Self-perceived mental health was associated with hospitalization but not ED use in our adjusted analysis, with lower perceived mental health associated with fewer hospitalizations. Evidence exists linking lower self-perceived mental health to higher use of mental health services, complementary services (e.g., chiropractic, acupuncture), and general practice (75); however, the evidence is weaker in relation to use of hospitalizations. Remes et al. (76) found that anxiety was not associated with hospital admissions unless it was comorbid with depression, and other studies show that self-reported mental health was not as strong in predicting hospitalizations as various physical health measures (e.g., self-reported physical health, physical comorbidity) (69, 77). Regarding ED use, U.S. studies suggest that mental health disorders are a key driver of ED use, regardless of insurance coverage.
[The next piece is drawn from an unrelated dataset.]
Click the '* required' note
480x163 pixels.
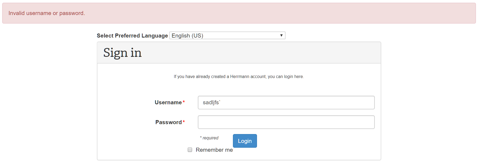209,138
Capp et al.’s (78) large U.S. study with over 66 million annual visits found that ED visits increased by 8.6% from 2006 to 2011, yet ED visits by adults primarily for mental health disorders increased by 20.5%. Mental health disorders have also been found to be a significant factor accounting for non-urgent ED use (79). While our study did not find that self-perceived mental health was associated with ED use, this may be due to differences across studies in the mental health measure used – e.g., self-reported mental health (our measure) is dimensionally different than objective measures of mental illness (80) and is not recommended as a substitute/proxy for mental diagnoses (75, 81).
Living alone influenced hospitalizations but not ED use, with living alone associated with higher hospitalizations in our study. Results are conflicting in studies that have examined this issue – e.g., Shaw et al. (82) and Cafferata (83) found that living alone was associated with higher use of hospital services, Manski et al. (84) found no difference in hospital use among those living alone versus with someone, and a systematic review of 126 studies found that weaker social relationships were associated with increased hospital re-admissions and longer hospital stays (85). Inconsistent findings may reflect differences in measuring and/or equating constructs – e.g., social isolation and loneliness are not the same entity (86) and living alone does not necessarily indicate social isolation (87). However, it is plausible that social relationships impact acute care service use given reported links between social isolation/loneliness and poor health (88, 89) and studies showing that social isolation/loneliness predicts ED use (79, 90–94).